Instrument Dexterity

Similar to the previous domain, this assesses the ability of the surgeon to use instruments within the joint. Competence is given to the surgeon who demonstrates appropriate use of instruments and an ability to accurately direct them to targets. Lower scores are given for individuals who are overly awkward or aggressive and frequently miss or overshoot targets. For example, a novice surgeon would demonstrate slow, wide swinging movements and difficulty directing the probe to its target and may struggle to use appropriate force possibly resulting in the probe being pulled out of view or out of the portal.


Bimanual Dexterity

This measures the ability of the surgeon to triangulate within the joint and coordinate the use of both hands. To be considered competent, a surgeon must demonstrate an ability to use both hands, such as being able to follow one’s probe from one compartment to the next in the knee. Lower scores are given for those are unable to coordinate movements between hands such as constantly losing the probe or struggling to place the probe in the field of view.


Flow of Procedure

Flow is the ability of the surgeon to complete tasks and progress from one portion of the case to the next in an efficient manner. A surgeon is considered competent when he or she is able to follow a planned, logical sequence of tasks and progresses from one task to the next with only minor difficulty. Lower scores are given for surgeons that follow a disorganized sequence of tasks, frequently pause to determine the next step, or require multiple attempts to successfully complete each step of the procedure.


Quality of Procedure

This domain assesses the overall quality of the procedure performed.

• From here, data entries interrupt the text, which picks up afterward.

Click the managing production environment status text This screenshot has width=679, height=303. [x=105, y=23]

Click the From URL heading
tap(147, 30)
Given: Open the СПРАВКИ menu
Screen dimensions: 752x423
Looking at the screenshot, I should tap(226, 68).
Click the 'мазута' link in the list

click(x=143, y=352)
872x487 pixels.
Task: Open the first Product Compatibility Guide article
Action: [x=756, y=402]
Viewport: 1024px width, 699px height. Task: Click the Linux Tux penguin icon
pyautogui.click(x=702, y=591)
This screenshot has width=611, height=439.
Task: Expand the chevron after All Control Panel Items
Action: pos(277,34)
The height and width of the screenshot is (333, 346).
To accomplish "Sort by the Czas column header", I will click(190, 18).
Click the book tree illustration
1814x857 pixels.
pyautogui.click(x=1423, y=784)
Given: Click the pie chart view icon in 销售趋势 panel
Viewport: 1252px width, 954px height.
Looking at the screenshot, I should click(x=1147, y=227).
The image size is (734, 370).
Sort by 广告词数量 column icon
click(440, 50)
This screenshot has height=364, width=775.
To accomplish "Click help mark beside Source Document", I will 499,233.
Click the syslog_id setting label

A surgeon gains a competent rating in this domain by performing an adequate procedure that does or would not require the supervising surgeon to correct any flaws in the final product. Lower scores are given for performing an inadequate or incomplete procedure.


Autonomy

The final domain measures the ability of the surgeon to perform the procedure independently. This domain scored on a scale from 1 to 3 because these are the only levels of autonomy that can be assessed using intraoperative video collected through the arthroscope. For ASSET assessments, physical interventions by the attending surgeon are documented by stopping the recording. Once the surgeon being evaluated regains control, recording is resumed. A surgeon must be able to perform the procedure without intervention to earn a score of “3” in this domain and be considered competent.